8.3.4 El derramamiento del Espíritu Santo en Pentecostés

En sus palabras de despedida, Jesucristo prometió reiteradamente a sus Apóstoles el envío del Espíritu Santo; así por ejemplo: “Pero cuando venga el Consolador, a quien yo os enviaré del Padre, el Espíritu de verdad, el cual procede del Padre, él dará testimonio acerca de mí" (Jn. 15:26). Esta promesa se cumplió en Pentecostés, cuando los Apóstoles con los discípulos y discípulas fueron llenos de Espíritu Santo (Hch. 2:1-4).

En ambos acontecimientos fundamentales, Dios actuó en forma directa; esto representa simbólicamente el Sacramento del Santo Sellamiento: con Espíritu Santo selló a Jesús y dio testimonio de que Él es el Hijo de Dios. Con Espíritu Santo selló a los Apóstoles y a los creyentes que estaban en comunión con ellos.

A aquellos que después de la prédica de Pentecostés habían llegado a tener fe en Cristo, Pedro les respondió la pregunta de qué debían hacer: “Arrepentíos, y bautícese cada uno de vosotros en el nombre de Jesucristo para perdón de los pecados; y recibiréis el don del Espíritu Santo" (Hch. 2:38). Aquí se ve que el Santo Bautismo con Agua es una condición previa para recibir Espíritu Santo.

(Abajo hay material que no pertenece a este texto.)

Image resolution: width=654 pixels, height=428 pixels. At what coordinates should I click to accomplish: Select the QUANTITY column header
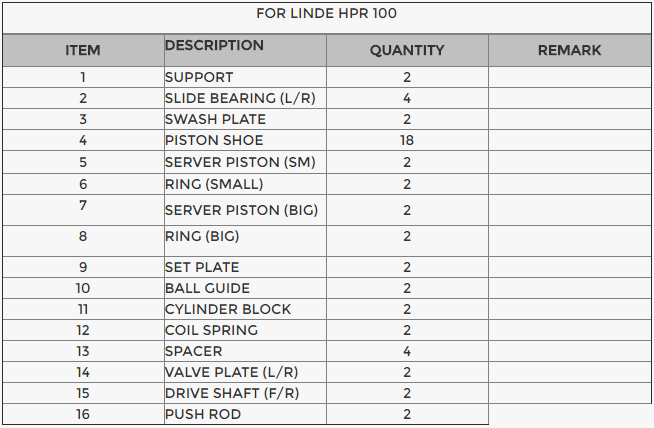407,50
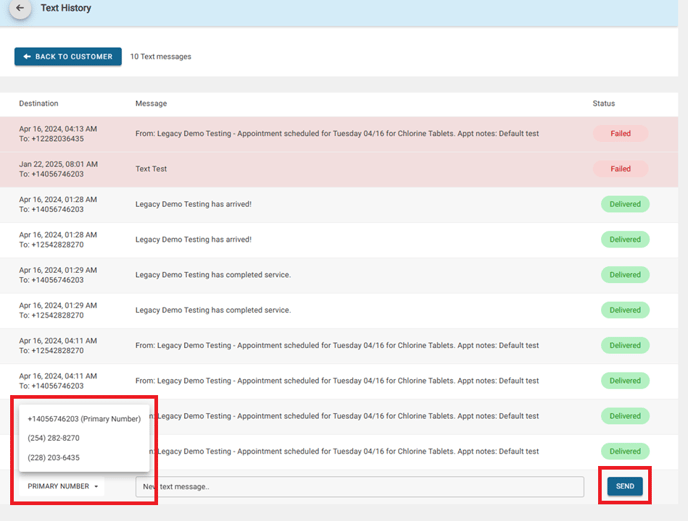This screenshot has height=521, width=688.
Task: Click the Failed badge on Text Test row
Action: coord(621,169)
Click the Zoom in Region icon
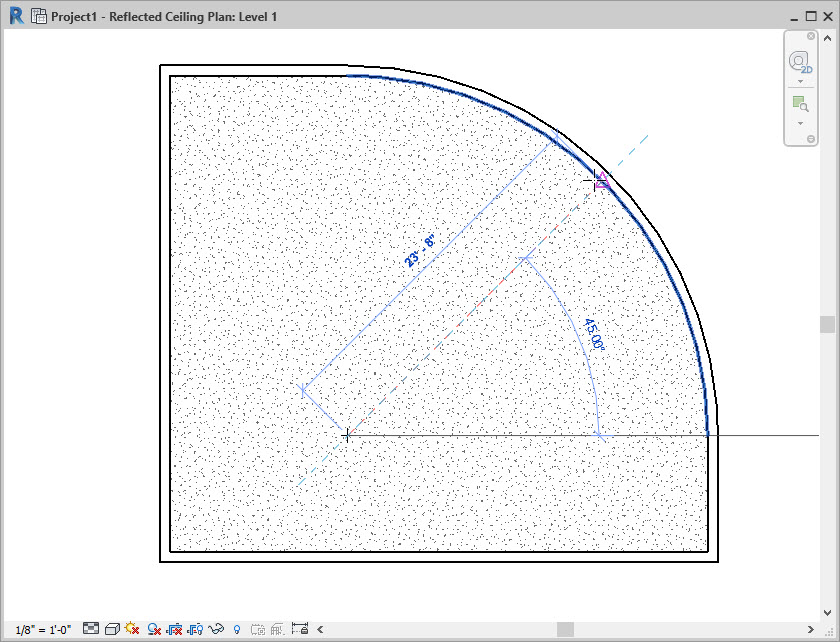The width and height of the screenshot is (840, 642). click(799, 103)
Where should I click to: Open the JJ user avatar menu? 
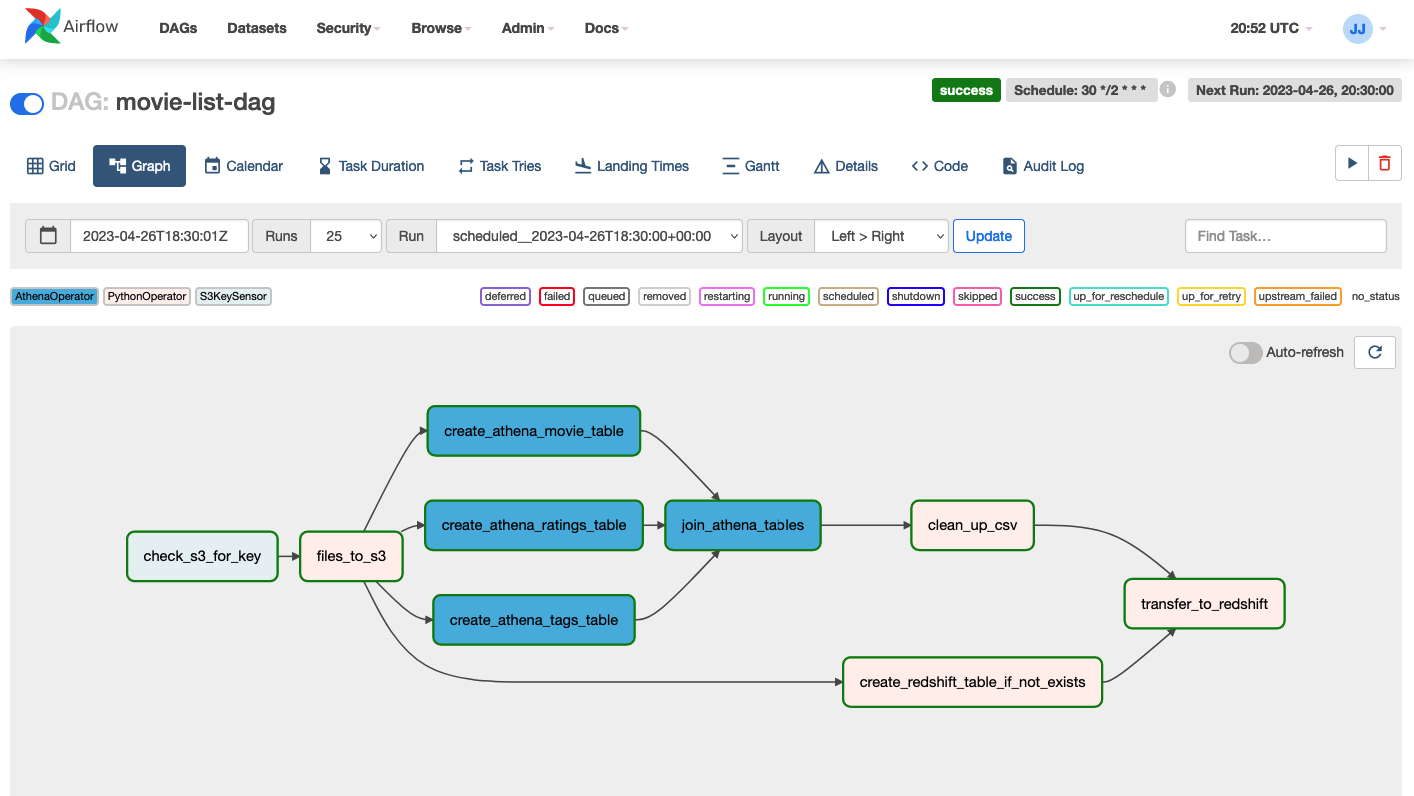point(1357,28)
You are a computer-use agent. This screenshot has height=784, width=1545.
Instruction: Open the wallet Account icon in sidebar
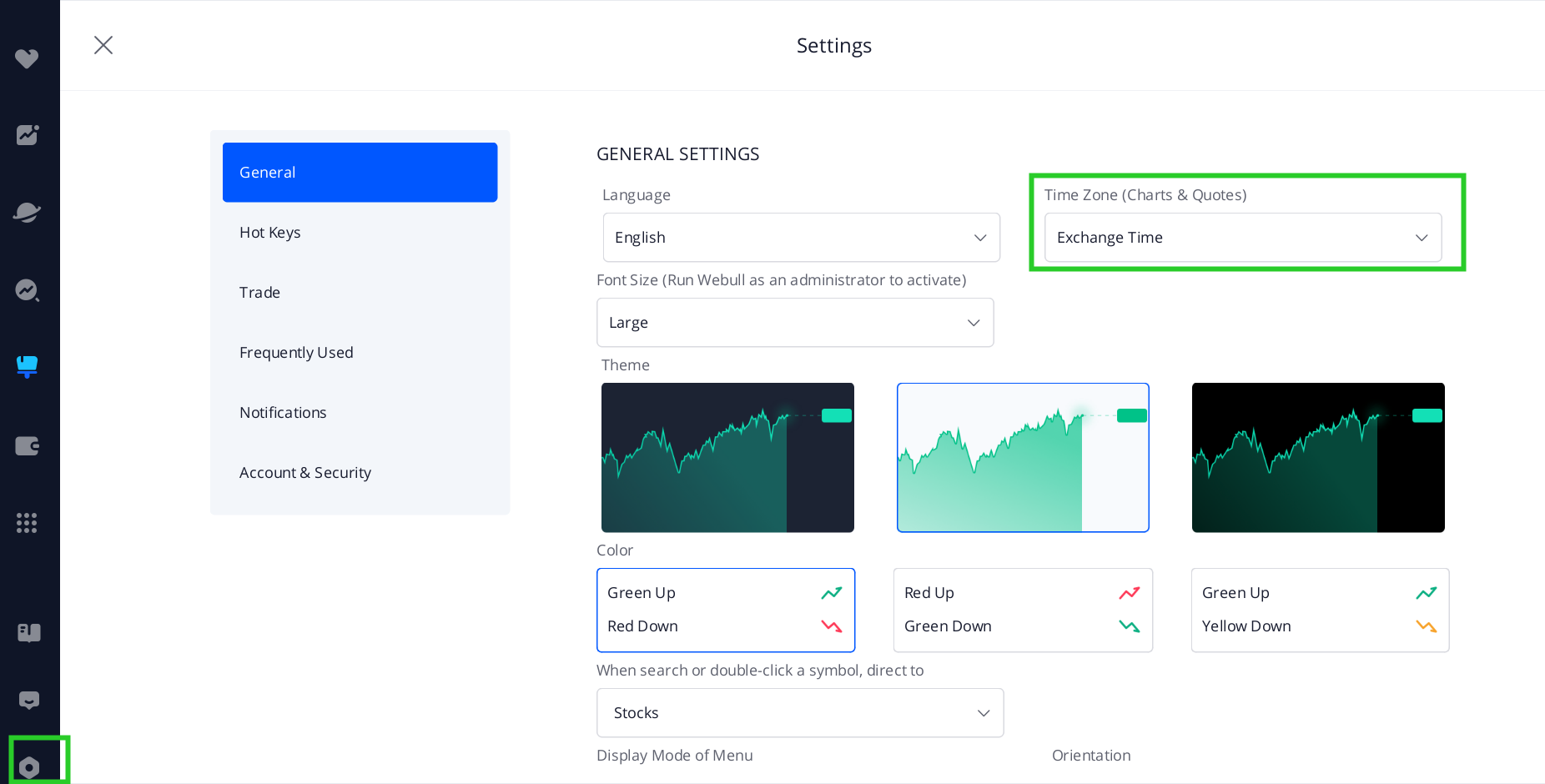coord(27,446)
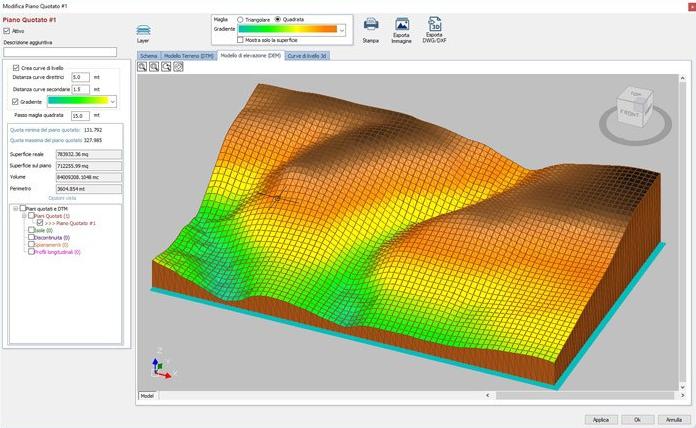Enable Mostra solo la superficie

pos(241,40)
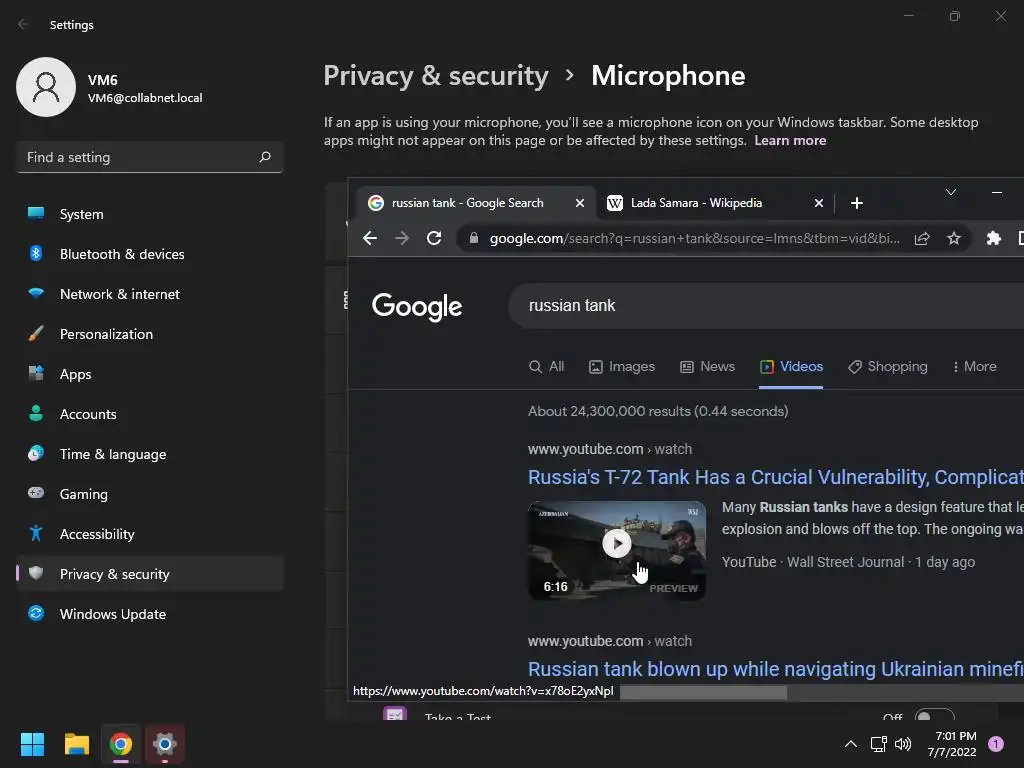Open the Chrome extensions puzzle icon
The height and width of the screenshot is (768, 1024).
(993, 238)
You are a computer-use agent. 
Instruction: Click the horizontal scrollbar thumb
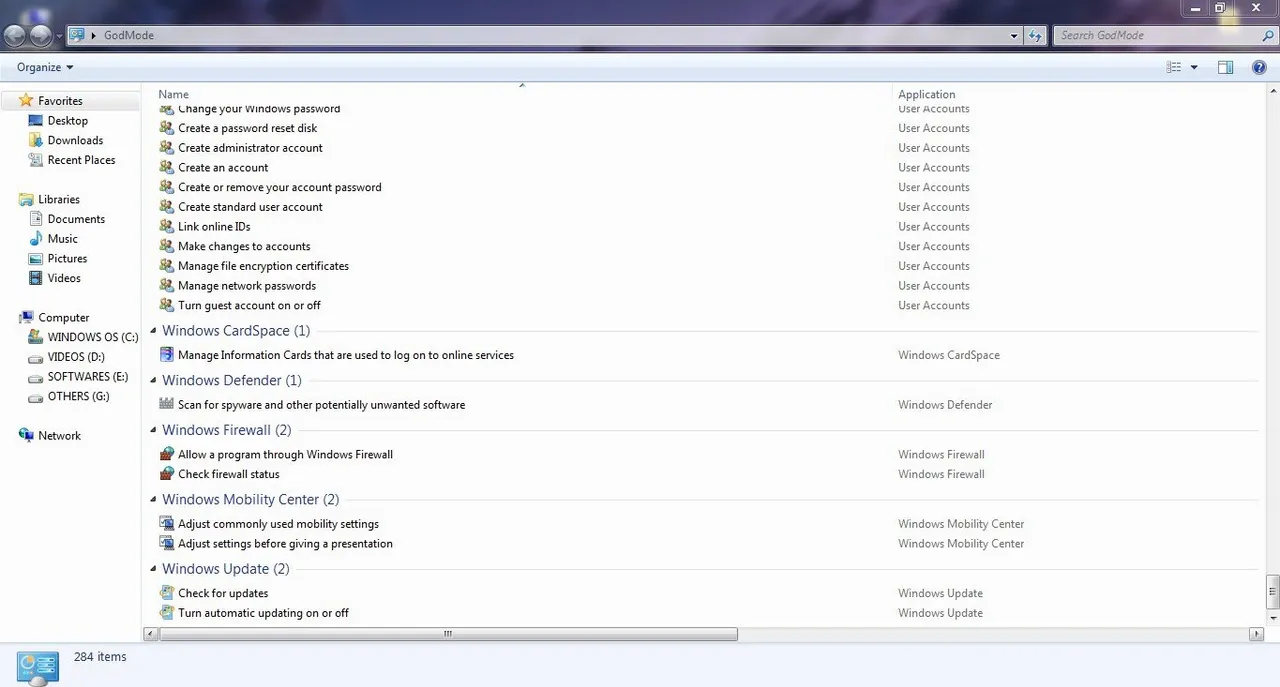(448, 634)
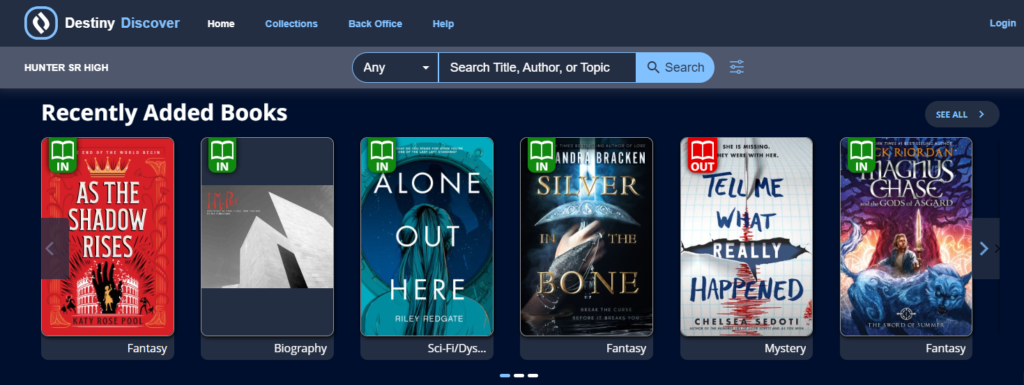Open the advanced search filter sliders icon
Viewport: 1024px width, 385px height.
(x=737, y=67)
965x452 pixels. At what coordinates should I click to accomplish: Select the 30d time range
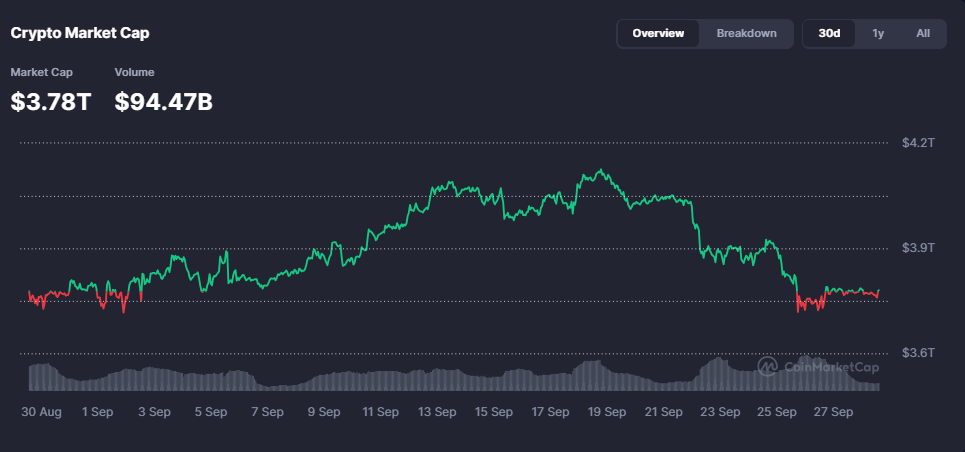tap(829, 33)
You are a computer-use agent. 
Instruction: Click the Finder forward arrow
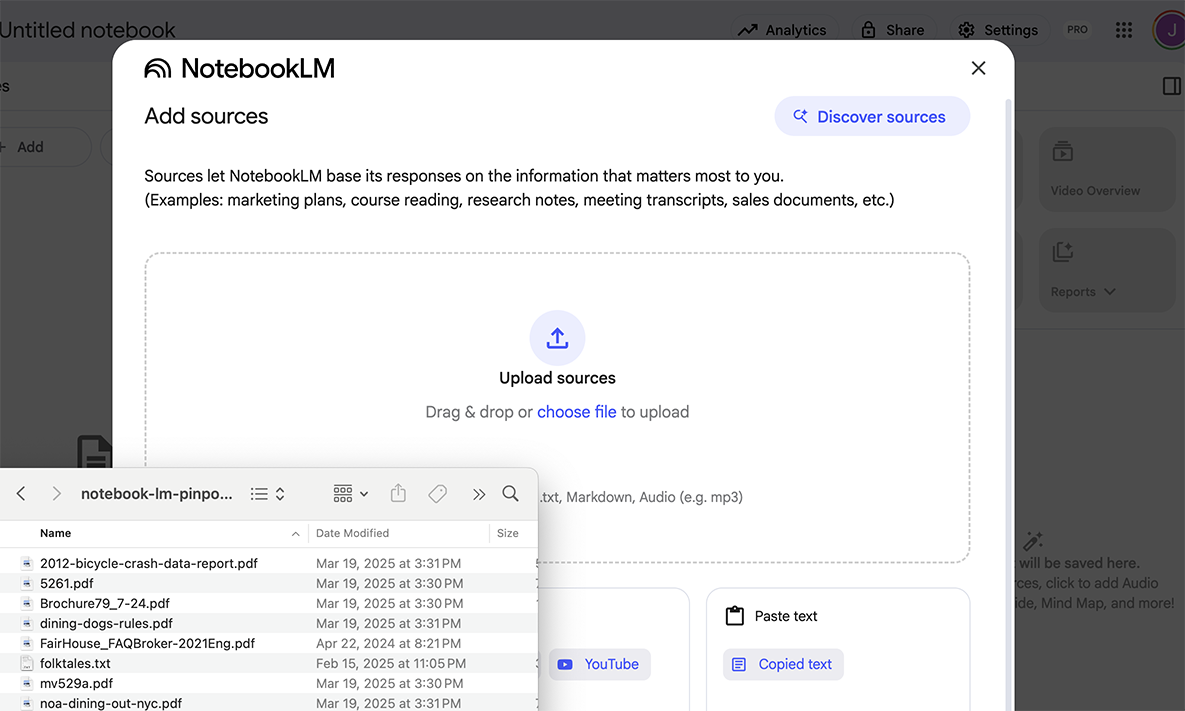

Constituye una excepción lo acontecido en lo del centurión Cornelio: a personas no bautizadas Dios les dio directamente el Espíritu Santo, a fin de mostrar al Apóstol Pedro que la salvación de allí en más también era accesible para los gentiles. Por eso, en este caso especial el Santo Bautismo con Agua recién fue realizado después de haber sido dispensado el Espíritu (Hch. 10).